--- TEXT EXTRACT ---

Historically, businesses have kept documents to ‘be on the safe side’.  But, as we now see in the wake of last year’s Optus and Medibank data breaches, this approach is not without its risks.  As we rely more and more on computers and networks for our day-to-day business activities, so too does the sophistication, frequency and harm of cyber incidents grow.  ​In this article, we explore the various legislative requirements that cover the collection, security and retention of information, and the lessons emerging from the Optus and Medibank data breaches.

High-profile data breaches

While investigations are ongoing into the Optus and Medibank data breaches, we all know someone who has been affected.  But these are certainly not the first high profile hacks to expose very personal information of Australians.

  • In 2018, the Australian National University fell victim to a highly sophisticated spear-phishing cyber-attack affecting 200,000 students, where sensitive information dating back 19 years was accessed, including names, addresses, phone numbers, dates of birth, emergency contact details, tax file numbers, payroll information, bank account details and student academic results.
  • In 2019, Australian unicorn, Canva, suffered a data breach impacting 137 million of its users, including usernames, names, email addresses, passwords, and payment data.
  • In 2020, 47 Service NSW staff email accounts were hacked through a series of phishing attacks, leading to 5 million documents being accessed, 10 percent of which contained sensitive data impacting 104,000 people.
  • In 2021, Tasmanian Ambulance communications network was hacked, and every person requesting an ambulance between November 2020 and January 2021 had personal information posted online, including HIV status, gender, age and address of the emergency incident.

These events underscore the urgency of assessing the vulnerability of our information management systems and our privacy and data breach procedures

The World Wide Web: Convenience & Insecurity

The World Wide Web is the single most important platform for doing business in modern times.  It was invented in 1989 by an English scientist as a catalogue for scientists in different locations around the world to easily find and view data. At that time, the Web was not seen or used as a place to store personal information, but as a platform designed for openness and flexibility.  Accordingly, security concerns were minimal.

Fast forward three decades to a time when we all carry our own personal computers connected to the World Wide Web on which we do everything from verifying our identity to paying our bills to making real time investments.  Understanding cybersecurity is therefore critical to business’ risk management approach and regulatory compliance. While we need not be experts, we do need to know how to keep our clients’ information safe to comply with our legal obligations.

Regulatory spotlight: Privacy & Cybersecurity

Information that is required to be collected and retained by licensees in the provision of financial and credit services encompasses ‘personal information’ as defined under the Privacy Act[1].

‘Personal information’ means information or an opinion about an identified individual, or an individual who is reasonably identifiable.

For example:

  • financial service licensees giving personal advice to retail clients collect information about objectives, financial situation and needs of the client, which may include questionnaires about salary, investments and health, superannuation statements, tax returns, etc.
  • credit assistance providers collect information about consumers’ requirements and objectives and financial situations, which may include credit reports, bank statements, loan statements, payslips, tax returns, etc.
  • non-bank lenders collect information about the corporate customer – known as KYC – including information identifying beneficial ownership and control structure of corporate entities, which may include identification documents such as the results of online person searches, passport, driver’s license, etc.

---

EXERCISE TASK ->
In the article on data breaches, how many students were affected by the 2018 cyber-attack on the Australian National University?

--- DATASET CONTENT ---

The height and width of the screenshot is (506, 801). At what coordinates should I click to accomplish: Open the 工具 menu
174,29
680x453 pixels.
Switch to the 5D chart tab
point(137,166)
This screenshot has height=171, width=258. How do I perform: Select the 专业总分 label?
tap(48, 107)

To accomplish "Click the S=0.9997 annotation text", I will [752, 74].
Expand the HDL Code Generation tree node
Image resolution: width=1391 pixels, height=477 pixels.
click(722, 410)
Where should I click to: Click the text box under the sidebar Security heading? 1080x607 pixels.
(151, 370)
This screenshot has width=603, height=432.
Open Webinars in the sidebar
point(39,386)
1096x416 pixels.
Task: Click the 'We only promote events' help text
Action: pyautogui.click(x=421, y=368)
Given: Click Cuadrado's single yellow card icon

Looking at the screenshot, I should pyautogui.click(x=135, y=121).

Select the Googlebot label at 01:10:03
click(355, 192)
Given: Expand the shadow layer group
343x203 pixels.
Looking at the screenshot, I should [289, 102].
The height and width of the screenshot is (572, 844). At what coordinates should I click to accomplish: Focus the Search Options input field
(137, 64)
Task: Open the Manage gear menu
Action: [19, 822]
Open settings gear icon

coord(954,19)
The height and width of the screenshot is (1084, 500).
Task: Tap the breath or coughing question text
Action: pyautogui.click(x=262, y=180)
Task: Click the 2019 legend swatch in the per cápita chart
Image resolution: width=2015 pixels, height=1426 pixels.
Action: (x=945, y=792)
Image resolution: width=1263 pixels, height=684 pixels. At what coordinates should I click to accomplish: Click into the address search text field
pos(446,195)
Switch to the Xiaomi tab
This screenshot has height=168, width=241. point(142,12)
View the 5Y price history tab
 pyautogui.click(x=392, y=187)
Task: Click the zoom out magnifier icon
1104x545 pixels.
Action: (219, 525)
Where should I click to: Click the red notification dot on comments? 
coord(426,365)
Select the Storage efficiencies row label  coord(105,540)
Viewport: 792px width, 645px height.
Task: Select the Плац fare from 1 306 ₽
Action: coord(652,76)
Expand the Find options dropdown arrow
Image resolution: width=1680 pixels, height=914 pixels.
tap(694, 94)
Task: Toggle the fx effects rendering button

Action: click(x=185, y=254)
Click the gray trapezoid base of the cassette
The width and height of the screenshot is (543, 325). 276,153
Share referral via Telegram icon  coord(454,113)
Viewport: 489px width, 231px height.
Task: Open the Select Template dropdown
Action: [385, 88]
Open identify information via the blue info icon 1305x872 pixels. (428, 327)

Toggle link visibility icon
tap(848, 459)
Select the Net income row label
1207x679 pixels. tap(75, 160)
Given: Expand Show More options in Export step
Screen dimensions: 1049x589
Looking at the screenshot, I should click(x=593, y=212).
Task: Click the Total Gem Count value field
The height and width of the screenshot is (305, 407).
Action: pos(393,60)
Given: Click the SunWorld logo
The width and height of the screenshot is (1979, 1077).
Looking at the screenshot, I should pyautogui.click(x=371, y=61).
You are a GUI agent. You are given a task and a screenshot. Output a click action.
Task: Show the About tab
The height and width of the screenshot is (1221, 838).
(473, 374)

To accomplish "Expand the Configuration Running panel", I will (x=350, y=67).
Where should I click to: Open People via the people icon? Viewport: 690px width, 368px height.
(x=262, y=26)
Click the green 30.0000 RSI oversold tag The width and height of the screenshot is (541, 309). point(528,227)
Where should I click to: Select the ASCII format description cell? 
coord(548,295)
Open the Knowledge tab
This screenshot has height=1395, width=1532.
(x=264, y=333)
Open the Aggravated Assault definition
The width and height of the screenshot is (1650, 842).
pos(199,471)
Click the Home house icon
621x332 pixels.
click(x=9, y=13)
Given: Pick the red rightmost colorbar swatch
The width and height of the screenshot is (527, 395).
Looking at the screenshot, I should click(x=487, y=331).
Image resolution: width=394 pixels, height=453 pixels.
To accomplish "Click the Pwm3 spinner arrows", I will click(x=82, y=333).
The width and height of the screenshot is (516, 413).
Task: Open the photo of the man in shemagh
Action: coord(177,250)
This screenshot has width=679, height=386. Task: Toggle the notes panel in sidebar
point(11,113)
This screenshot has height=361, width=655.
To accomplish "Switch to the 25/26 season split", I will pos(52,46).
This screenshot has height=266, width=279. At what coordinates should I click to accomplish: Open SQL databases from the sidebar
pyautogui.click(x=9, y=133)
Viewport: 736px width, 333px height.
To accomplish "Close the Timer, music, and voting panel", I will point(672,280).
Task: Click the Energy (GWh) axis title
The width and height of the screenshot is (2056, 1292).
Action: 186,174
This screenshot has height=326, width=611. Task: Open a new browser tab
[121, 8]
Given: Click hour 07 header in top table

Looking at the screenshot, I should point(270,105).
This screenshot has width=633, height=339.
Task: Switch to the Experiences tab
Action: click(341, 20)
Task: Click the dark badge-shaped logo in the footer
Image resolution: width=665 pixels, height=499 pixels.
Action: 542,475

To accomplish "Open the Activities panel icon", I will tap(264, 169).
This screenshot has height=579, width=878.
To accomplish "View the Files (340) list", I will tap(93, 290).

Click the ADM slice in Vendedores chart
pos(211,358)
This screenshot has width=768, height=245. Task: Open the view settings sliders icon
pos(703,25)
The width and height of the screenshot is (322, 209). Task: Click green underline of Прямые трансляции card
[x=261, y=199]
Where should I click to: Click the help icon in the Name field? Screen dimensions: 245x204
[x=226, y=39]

---

PROBLEM SOLUTION ->
200,000 students